I've always wondered how you are supposed to wire an island if it isn't fastened in place.


----------



## frenchelectrican (Mar 15, 2007)

Going_Commando said:


> I've always wondered how you are supposed to wire an island if it isn't fastened in place.


I guess that person did have some battery powered cooking stuff on the island .,,,


----------



## TheLivingBubba (Jul 23, 2015)

Should have just put it on furniture dollies and wheeled it around while he was there.


----------



## macmikeman (Jan 23, 2007)

I had a general contractor in the past who did that on almost every job he did. This guy was good at it. He was able to set the toe kick 1/8'' from the ground with wheels underneath, you wouldn't notice that is wasn't fixed in place till you either leaned on it , or were an electrical inspector who thought it needed an outlet for a millisecond or so till I pushed one around a bit to show him it wasn't a kitchen island, it was furniture. True story. The GC was a cheap skate and that was one less gfi he had to pay me for... I dumped him years ago.


----------



## MechanicalDVR (Dec 29, 2007)

Going_Commando said:


> I've always wondered how you are supposed to wire an island if it isn't fastened in place.

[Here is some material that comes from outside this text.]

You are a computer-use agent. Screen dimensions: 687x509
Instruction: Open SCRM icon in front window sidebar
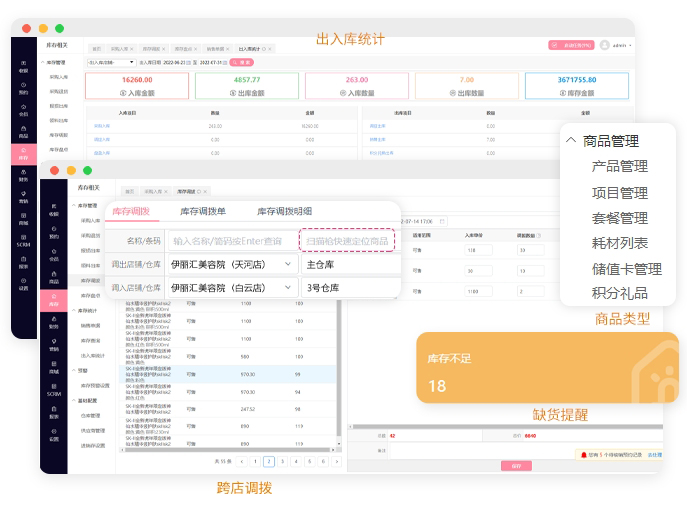click(x=53, y=390)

Floor receptacle, island with cord.


----------



## 3DDesign (Oct 25, 2014)

Make yourself a Rough-In checklist with everything you can think of. 
Print it for every rough.
Of course Island Outlet will be on it.


----------



## MTW (Aug 28, 2013)

I saw this happen at a house in Florida. They had to saw cut a channel in the slab and run some smurf tube to the island.


----------



## Chris1971 (Dec 27, 2010)

MTW said:


> I saw this happen at a house in Florida. They had to saw cut a channel in the slab and run some smurf tube to the island.


We had to do it to a newly installed island in an existing kitchen.


----------



## matt1124 (Aug 23, 2011)

Pendant


----------



## macmikeman (Jan 23, 2007)

Chris1971 said:


> We had to do it to a newly installed island in an existing kitchen.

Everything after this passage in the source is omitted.